In fact, I’m confident we can all learn to see better.

To See or Not to See


What does it mean to really “see” someone’s story? I think it means your vision of the person’s life and decisions is wider than objective facts.

Facts are prized. And super important. But facts camouflage the context and create “not related to me” categories.

Stories tear down those categories. Seeing someone’s story means you start dissolving the line between what’s related to your life and what’s not related to your life. And that’s the essence of connection. So when I watch Orange, I don’t see a bunch of drug addicts and pushers who got caught. I see people who were once kids, trying to figure stuff out in a weird world. I see conversations that made an impact (for better or worse). I see what went into the decisions: not just the decisions. I see that we all might be one click or strand of DNA or conversation away from being in a different story.

We can’t see everyone’s story. But it matters that we do see some people’s stories. Not just for empathy’s sake. But because it might change the outcome the next time. It might mean the difference between an employee who is engaged and one who wastes the company’s resources. Between getting divorced and not getting divorced. Between betting on a person and not betting on them.

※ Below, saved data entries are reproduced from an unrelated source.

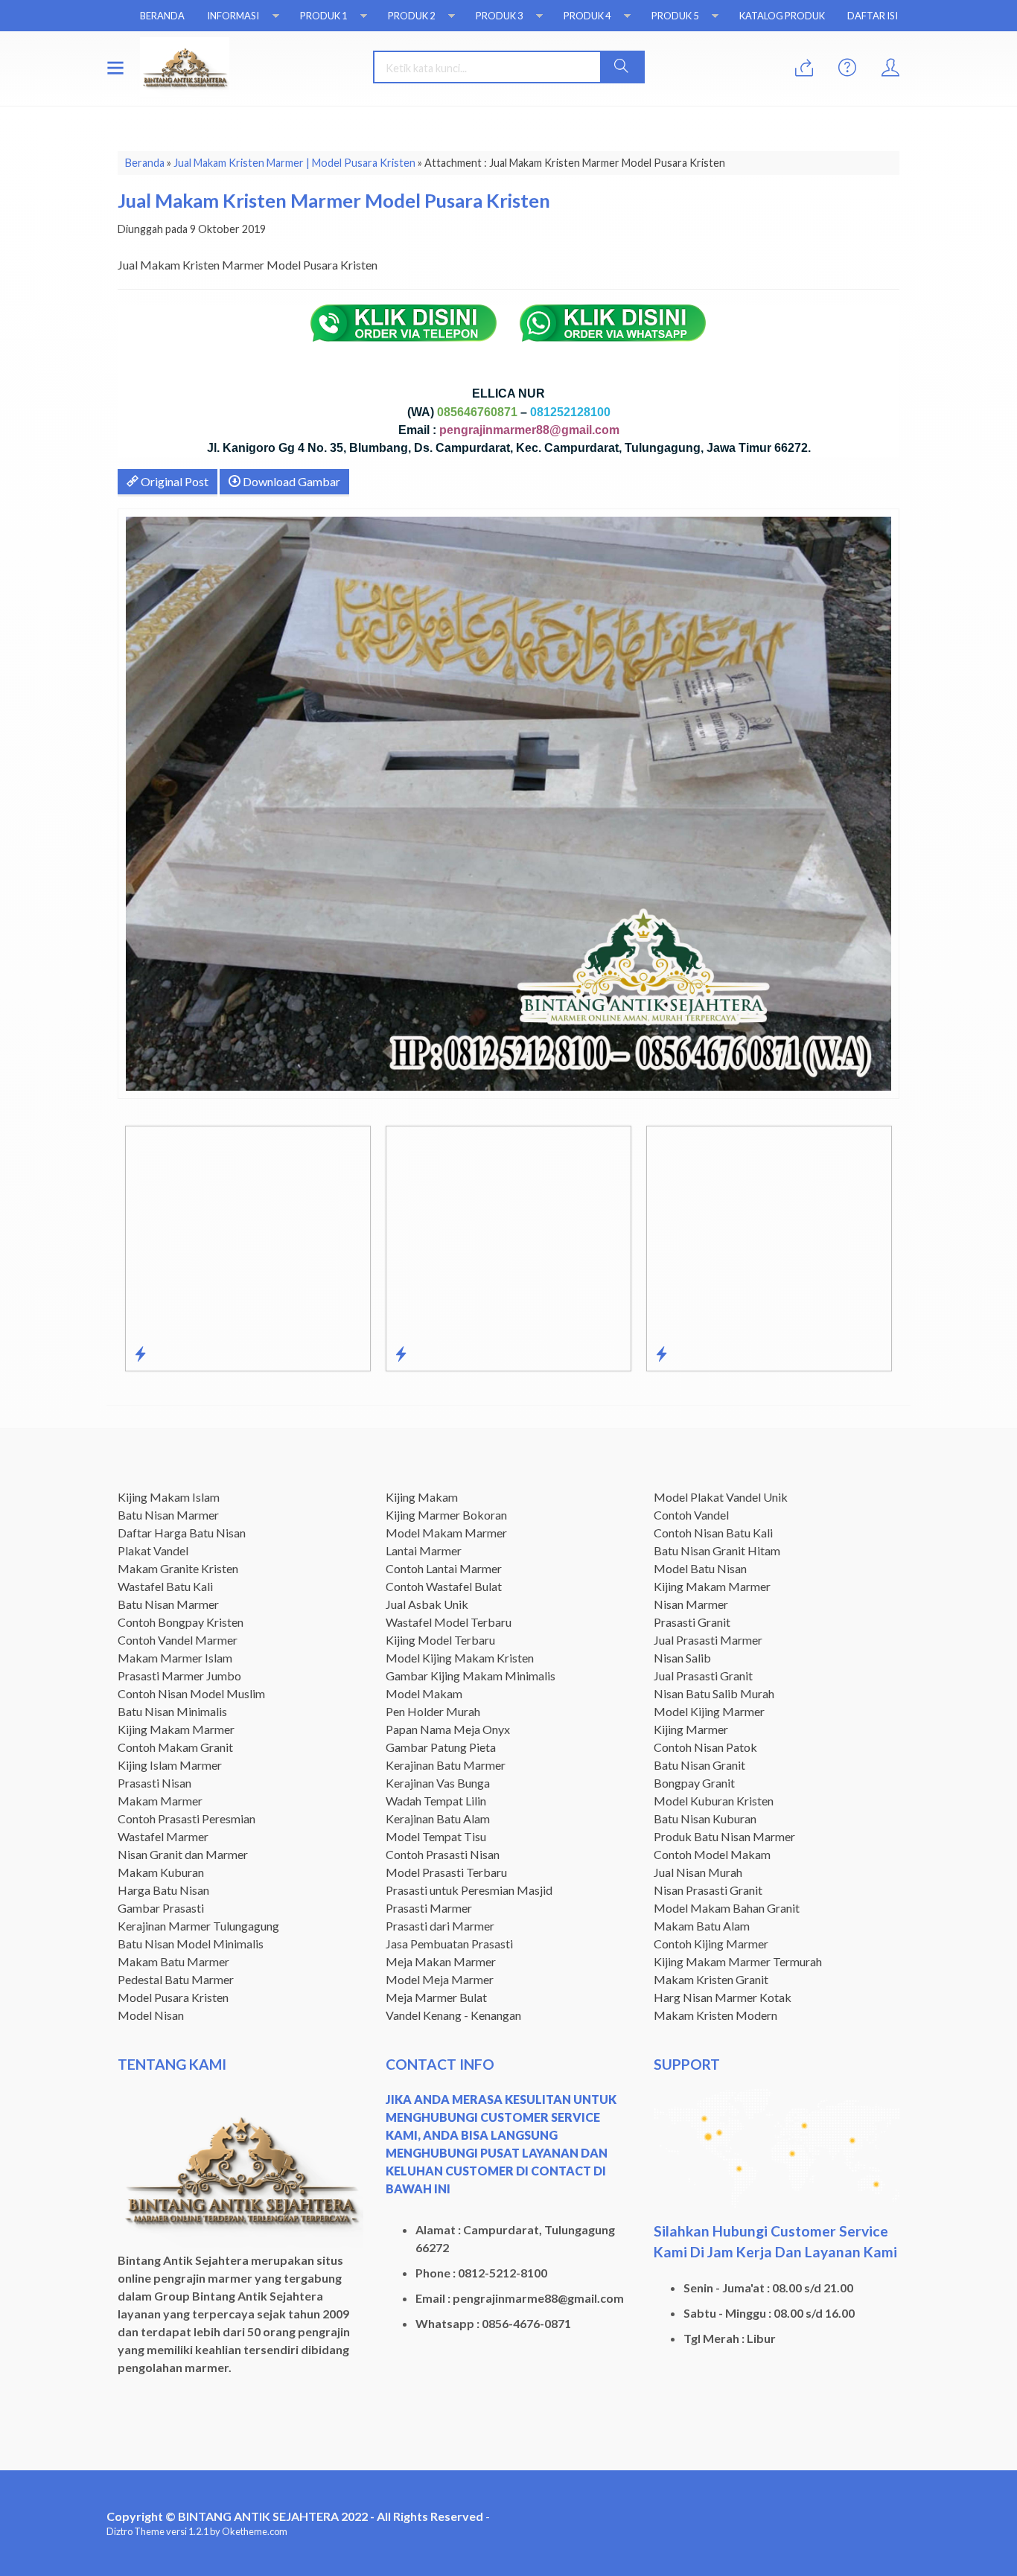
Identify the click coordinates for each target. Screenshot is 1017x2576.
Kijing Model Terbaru (440, 1640)
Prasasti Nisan (154, 1783)
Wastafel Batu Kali (165, 1586)
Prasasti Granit (692, 1622)
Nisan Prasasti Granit (708, 1890)
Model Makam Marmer (446, 1532)
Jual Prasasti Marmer (708, 1640)
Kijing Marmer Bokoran (446, 1515)
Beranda (145, 162)
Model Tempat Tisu (436, 1836)
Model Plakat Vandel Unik (721, 1497)
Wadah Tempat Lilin (436, 1801)
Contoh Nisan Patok (705, 1747)
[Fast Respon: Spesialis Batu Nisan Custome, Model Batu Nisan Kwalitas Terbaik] (401, 1353)
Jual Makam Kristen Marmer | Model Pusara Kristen (294, 162)
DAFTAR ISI (872, 16)
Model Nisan (151, 2015)
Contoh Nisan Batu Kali (713, 1532)
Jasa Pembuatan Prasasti (449, 1943)
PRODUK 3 (499, 16)
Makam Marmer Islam (175, 1658)
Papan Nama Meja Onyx (448, 1729)
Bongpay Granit (694, 1783)
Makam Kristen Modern (715, 2015)
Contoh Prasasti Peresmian (186, 1818)
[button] (621, 67)
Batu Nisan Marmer (168, 1515)
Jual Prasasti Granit (703, 1675)
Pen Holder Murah (433, 1711)
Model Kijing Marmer (709, 1711)
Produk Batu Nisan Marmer (724, 1836)
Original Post (173, 481)
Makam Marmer (160, 1801)
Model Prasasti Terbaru (446, 1872)
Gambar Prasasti (161, 1908)
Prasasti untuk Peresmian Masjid (469, 1890)
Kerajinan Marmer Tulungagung (198, 1926)
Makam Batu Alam (702, 1926)
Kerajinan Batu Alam (438, 1818)
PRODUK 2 (411, 16)
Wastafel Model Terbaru (448, 1622)
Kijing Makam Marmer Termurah (738, 1961)
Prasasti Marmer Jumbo (179, 1675)
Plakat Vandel (153, 1550)
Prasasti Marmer (429, 1908)
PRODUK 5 (674, 16)
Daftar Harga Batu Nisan (182, 1532)
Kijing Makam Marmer (176, 1729)
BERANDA (162, 16)
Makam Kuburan (161, 1872)
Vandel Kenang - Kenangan (453, 2015)
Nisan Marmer (691, 1604)
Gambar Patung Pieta (441, 1747)
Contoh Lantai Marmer (444, 1568)
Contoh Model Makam (712, 1854)
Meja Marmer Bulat (436, 1997)
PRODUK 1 (323, 16)
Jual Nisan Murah (698, 1872)
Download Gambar (290, 481)
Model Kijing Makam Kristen (460, 1658)
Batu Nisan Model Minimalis (191, 1943)
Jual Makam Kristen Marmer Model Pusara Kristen (334, 200)
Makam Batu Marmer (173, 1961)
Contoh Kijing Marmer (711, 1943)
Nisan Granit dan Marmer (183, 1854)
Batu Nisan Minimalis (172, 1711)
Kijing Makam (422, 1497)
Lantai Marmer (424, 1550)
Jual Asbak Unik (427, 1604)
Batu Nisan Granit (699, 1765)
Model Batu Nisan (700, 1568)
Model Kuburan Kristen (714, 1801)
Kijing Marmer (691, 1729)
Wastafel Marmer (163, 1836)
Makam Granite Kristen (178, 1568)
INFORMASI (233, 16)
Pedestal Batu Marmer (176, 1979)
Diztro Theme (135, 2531)
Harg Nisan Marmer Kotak (722, 1997)
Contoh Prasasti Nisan (443, 1854)
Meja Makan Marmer (441, 1961)
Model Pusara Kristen (173, 1997)
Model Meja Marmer (440, 1979)
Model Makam (424, 1693)
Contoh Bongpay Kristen (180, 1622)
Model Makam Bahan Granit (727, 1908)
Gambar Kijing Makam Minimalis (470, 1675)
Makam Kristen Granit (711, 1979)
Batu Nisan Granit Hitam (717, 1550)
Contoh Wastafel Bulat (444, 1586)
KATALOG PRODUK (782, 16)
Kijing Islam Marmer (170, 1765)
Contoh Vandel (691, 1515)
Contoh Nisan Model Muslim (191, 1693)
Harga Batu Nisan (163, 1890)
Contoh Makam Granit (175, 1747)
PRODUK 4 (587, 16)
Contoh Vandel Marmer (177, 1640)
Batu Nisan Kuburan (705, 1818)
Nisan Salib (682, 1658)
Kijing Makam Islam (169, 1497)
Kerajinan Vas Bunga (438, 1783)
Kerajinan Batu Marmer (446, 1765)
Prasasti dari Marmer (440, 1926)
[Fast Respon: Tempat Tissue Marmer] (140, 1353)
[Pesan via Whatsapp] (804, 68)
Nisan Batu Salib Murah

Whose story do you need to see for the first time? What story is right in front of you, but conveniently hidden? And you when see it—really see it—what connection will that create? What will sneak out from under the camouflage?

And brother, I hope you are somewhere good.

Have a great holiday. Light a sparkler and eat some pie.

I’m taking a short hiatus from the blog for the month of July. But I’ll return—I promise!